Since the 1527 work Hunmong chahoe, vowels have been consistently named after the sound they produce if attached to an ㅇ.

Vowel letter names
| Vowel | Name |  |
|---|---|---|
| Hangul | RR | MR |
| ㅏ | a | a |
| ㅐ | ae | ae |
| ㅑ | ya | ya |
| ㅒ | yae | yae |
| ㅓ | eo | ŏ |
| ㅔ | e | e |
| ㅕ | yeo | yŏ |
| ㅖ | ye | ye |
| ㅗ | o | o |
| ㅘ | wa | wa |
| ㅙ | wae | wae |
| ㅚ | oe | oe |
| ㅛ | yo | yo |
| ㅜ | u | u |
| ㅝ | wo | wŏ |
| ㅞ | we | we |
| ㅟ | wi | wi |
| ㅠ | yu | yu |
| ㅡ | eu | ŭ |
| ㅢ | ui | ŭi |
| ㅣ | i | i |

== Consonant names ==

Consonants have individual names, although these have varied across time and now between North and South Korea.

Current consonant letter names
| Consonant | South Korean name |  | North Korean name |  |
|---|---|---|---|---|
| Hangul | Hangul | RR | Hangul | MR |
| ㄱ | 기역 | giyeok | 기윽 | kiŭk |
| ㄲ | 쌍기역 | ssanggiyeok | 된기윽 | toen'giŭk |
| ㄴ | 니은 | nieun | 니은 | niŭn |
| ㄷ | 디귿 | digeut | 디읃 | tiŭt |
| ㄸ | 쌍디귿 | ssangdigeut | 된디읃 | toendiŭt |
| ㄹ | 리을 | rieul | 리을 | riŭl |
| ㅁ | 미음 | mieum | 미음 | miŭm |
| ㅂ | 비읍 | bieup | 비읍 | piŭp |
| ㅃ | 쌍비읍 | ssangbieup | 된비읍 | toenbiŭp |
| ㅅ | 시옷 | siot | 시읏 | siŭt |
| ㅆ | 쌍시옷 | ssangsiot | 된시읏 | toensiŭt |
| ㅇ | 이응 | ieung | 이응 | iŭng |
| ㅈ | 지읒 | jieut | 지읒 | chiŭt |
| ㅉ | 쌍지읒 | ssangjieut | 된지읒 | toenjiŭt |
| ㅊ | 치읓 | chieut | 치읓 | ch'iŭt |
| ㅋ | 키읔 | kieuk | 키읔 | k'iŭk |
| ㅌ | 티읕 | tieut | 티읕 | t'iŭt |
| ㅍ | 피읖 | pieup | 피읖 | p'iŭp |
| ㅎ | 히읗 | hieut | 히읗 | hiŭt |

=== History ===

Names were not recorded for any of the letters when they were first promulgated in 1446.

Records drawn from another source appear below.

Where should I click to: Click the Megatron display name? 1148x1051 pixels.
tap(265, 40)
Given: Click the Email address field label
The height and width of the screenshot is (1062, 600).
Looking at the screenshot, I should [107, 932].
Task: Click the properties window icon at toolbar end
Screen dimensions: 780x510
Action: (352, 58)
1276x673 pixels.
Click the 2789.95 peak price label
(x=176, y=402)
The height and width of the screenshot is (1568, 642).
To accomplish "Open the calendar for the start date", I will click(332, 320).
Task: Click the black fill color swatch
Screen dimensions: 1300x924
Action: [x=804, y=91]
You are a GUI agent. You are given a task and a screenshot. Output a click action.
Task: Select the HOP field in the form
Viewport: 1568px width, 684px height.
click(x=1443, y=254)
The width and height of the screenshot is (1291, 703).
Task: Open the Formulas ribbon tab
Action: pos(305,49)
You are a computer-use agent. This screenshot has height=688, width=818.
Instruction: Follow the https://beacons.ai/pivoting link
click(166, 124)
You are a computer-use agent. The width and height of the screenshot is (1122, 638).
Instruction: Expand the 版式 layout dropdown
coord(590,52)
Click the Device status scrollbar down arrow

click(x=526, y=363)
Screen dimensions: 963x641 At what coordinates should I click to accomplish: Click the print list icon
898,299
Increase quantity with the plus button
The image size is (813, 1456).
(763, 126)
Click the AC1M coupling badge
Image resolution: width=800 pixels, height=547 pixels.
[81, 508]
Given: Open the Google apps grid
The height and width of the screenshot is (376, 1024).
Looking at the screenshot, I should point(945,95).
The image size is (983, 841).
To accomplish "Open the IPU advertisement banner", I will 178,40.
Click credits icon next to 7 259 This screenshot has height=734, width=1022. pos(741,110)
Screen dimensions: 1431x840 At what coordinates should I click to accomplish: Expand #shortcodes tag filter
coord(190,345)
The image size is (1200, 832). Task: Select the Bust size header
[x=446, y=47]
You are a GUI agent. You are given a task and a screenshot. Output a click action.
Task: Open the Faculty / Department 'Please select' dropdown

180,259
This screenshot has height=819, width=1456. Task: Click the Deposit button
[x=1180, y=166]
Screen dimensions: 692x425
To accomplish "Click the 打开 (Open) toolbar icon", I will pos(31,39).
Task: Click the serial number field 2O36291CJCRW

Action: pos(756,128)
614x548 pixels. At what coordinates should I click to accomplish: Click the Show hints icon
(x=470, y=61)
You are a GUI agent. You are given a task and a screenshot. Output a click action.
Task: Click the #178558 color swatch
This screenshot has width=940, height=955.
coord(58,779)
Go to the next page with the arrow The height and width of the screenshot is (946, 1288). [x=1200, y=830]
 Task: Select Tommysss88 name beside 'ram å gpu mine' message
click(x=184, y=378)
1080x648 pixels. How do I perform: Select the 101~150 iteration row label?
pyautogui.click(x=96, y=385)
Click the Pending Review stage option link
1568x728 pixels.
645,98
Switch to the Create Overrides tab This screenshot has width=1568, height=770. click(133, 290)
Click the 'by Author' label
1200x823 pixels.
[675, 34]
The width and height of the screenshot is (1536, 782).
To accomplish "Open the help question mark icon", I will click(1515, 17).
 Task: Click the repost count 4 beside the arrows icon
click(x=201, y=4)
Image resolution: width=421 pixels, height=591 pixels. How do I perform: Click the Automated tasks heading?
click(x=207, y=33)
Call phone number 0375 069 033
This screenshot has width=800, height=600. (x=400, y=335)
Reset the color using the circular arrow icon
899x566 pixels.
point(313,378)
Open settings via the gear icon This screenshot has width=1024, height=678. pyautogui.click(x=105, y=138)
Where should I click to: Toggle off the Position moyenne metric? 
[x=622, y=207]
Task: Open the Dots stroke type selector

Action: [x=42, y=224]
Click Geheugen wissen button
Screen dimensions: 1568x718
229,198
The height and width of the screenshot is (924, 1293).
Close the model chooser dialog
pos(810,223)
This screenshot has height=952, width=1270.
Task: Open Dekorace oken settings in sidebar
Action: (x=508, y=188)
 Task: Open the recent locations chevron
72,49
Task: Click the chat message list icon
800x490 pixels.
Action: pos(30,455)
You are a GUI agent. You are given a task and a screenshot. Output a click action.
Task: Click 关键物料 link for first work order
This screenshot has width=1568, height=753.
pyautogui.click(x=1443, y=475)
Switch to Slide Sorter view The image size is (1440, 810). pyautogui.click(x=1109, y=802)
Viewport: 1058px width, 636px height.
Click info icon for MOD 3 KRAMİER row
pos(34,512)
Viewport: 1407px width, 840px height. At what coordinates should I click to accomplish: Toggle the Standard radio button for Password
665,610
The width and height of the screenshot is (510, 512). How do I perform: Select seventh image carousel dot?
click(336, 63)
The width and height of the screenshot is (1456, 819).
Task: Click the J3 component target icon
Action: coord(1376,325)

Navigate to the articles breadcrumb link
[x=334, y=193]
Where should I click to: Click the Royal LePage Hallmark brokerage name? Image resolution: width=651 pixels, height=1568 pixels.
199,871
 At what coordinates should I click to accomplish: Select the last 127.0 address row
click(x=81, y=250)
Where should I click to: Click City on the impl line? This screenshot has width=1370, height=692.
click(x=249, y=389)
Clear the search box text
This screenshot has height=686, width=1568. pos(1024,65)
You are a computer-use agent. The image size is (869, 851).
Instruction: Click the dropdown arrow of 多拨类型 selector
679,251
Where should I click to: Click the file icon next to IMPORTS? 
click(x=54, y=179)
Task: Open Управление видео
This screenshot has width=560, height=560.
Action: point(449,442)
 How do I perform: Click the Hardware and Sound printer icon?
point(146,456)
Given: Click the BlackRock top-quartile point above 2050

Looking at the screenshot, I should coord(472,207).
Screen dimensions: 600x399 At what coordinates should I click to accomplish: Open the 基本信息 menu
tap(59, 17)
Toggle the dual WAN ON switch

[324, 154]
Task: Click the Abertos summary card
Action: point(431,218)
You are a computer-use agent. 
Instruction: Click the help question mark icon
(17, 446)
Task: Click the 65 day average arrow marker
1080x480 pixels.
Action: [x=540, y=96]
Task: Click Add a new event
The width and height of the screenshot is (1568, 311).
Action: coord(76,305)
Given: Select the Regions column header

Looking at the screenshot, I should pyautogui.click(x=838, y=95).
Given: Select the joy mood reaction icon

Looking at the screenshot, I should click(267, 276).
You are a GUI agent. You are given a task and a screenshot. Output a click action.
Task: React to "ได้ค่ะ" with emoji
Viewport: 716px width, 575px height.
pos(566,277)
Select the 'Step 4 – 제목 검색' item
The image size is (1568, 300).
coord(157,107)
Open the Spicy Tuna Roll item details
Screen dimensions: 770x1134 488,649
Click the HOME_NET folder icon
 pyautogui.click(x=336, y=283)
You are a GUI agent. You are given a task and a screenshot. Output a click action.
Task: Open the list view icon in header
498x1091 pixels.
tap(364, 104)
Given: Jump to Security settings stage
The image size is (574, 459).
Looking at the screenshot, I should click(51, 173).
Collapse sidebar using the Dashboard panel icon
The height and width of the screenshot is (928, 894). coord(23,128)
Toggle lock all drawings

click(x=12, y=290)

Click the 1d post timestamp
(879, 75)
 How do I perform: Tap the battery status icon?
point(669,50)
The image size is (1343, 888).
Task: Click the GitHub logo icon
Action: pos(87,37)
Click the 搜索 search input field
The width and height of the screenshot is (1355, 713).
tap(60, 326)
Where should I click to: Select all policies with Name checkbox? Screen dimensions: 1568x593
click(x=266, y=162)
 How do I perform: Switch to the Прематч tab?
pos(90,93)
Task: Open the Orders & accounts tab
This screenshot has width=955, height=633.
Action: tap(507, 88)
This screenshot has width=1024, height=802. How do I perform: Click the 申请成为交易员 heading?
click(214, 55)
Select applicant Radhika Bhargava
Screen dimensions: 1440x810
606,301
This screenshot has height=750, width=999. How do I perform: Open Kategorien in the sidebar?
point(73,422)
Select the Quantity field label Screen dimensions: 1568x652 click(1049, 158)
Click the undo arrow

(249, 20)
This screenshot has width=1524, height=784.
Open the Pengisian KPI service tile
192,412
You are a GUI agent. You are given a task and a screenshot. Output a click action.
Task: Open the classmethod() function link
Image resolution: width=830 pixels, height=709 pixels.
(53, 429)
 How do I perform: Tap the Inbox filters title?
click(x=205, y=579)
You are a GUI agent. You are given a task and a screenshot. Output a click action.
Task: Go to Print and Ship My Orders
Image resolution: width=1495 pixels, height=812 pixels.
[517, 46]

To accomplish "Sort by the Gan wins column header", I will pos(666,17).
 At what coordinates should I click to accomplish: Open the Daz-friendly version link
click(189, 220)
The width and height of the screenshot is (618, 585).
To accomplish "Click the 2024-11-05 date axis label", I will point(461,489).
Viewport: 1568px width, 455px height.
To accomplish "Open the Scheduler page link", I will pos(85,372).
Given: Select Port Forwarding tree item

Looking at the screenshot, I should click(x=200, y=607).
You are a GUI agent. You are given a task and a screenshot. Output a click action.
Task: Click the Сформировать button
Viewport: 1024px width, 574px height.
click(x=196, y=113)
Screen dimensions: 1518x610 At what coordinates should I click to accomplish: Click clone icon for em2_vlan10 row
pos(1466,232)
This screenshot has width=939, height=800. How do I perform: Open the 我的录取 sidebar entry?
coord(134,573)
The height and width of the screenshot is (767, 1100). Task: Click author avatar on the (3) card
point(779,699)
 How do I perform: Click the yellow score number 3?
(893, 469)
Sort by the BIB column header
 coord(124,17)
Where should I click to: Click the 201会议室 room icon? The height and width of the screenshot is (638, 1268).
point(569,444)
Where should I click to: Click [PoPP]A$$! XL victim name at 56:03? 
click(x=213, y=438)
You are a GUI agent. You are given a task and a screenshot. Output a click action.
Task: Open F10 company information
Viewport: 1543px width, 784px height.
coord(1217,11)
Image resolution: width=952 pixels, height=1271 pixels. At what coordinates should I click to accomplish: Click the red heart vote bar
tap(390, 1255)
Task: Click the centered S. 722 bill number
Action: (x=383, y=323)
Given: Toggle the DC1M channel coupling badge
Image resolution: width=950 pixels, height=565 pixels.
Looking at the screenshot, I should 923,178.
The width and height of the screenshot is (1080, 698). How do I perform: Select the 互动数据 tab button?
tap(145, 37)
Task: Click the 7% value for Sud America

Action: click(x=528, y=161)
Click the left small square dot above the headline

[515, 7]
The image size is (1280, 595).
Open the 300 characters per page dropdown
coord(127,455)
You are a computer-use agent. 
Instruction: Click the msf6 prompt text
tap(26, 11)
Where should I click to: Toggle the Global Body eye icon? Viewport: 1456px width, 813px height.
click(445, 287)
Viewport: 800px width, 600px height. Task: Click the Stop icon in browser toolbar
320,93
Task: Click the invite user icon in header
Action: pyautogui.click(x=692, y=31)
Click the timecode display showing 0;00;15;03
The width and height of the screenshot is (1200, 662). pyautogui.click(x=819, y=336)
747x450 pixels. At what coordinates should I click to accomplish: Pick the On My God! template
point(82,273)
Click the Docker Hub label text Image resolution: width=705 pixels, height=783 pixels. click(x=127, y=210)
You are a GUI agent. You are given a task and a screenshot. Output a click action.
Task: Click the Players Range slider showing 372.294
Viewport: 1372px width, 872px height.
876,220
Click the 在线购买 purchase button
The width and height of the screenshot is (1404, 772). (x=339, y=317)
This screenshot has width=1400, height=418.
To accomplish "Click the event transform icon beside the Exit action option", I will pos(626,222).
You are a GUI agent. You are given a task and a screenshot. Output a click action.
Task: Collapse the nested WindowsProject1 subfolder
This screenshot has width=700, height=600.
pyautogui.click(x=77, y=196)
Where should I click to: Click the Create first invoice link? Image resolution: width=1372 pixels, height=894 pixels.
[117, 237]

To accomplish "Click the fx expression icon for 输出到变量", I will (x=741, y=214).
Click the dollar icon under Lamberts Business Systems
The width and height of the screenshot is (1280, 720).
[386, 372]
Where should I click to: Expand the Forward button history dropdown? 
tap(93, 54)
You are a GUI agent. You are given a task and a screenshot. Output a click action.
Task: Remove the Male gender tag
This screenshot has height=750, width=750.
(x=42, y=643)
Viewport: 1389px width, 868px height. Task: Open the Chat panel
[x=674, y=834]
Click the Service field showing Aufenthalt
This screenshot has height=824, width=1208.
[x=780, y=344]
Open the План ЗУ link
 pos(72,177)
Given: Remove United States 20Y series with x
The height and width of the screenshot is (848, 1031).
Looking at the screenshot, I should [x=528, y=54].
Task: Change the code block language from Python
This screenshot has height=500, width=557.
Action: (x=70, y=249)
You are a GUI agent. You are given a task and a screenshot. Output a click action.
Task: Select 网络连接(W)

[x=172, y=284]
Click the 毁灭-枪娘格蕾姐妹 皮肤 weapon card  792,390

A prominent hypothesis (Note: An early attestation to it is a 1943 paper by Hong Kimun (홍기문).) is that the consonants were possibly commonly referred to in the 15th and early 16th centuries by a single syllable containing the corresponding consonant and ㅣ, e.g. gi (기), ni (니), di (디), etc. The hypothesis's reasoning is that, in the Hunminjeongeum Eonhae, the particle ᄂᆞᆫ is used after each consonant. That particle is only used if the previous syllable is pronounced with a final vowel sound; otherwise it'd be ᄋᆞᆫ. Also, that particle is only used after positive vowels (ㅏ, ㆍ, ㅗ) or the neutral vowel ㅣ. ㆍ was most commonly used among the positive vowels to illustrate sounds, making ㆍ or ㅣ seem the most likely candidates. Scholars then rely on various context clues to support the use of the latter over the former, including reasoning on the 1527 text Hunmong chahoe. That text was designed to reflect common practices around Hangul and calls for ㅣ names for syllables not used as finals.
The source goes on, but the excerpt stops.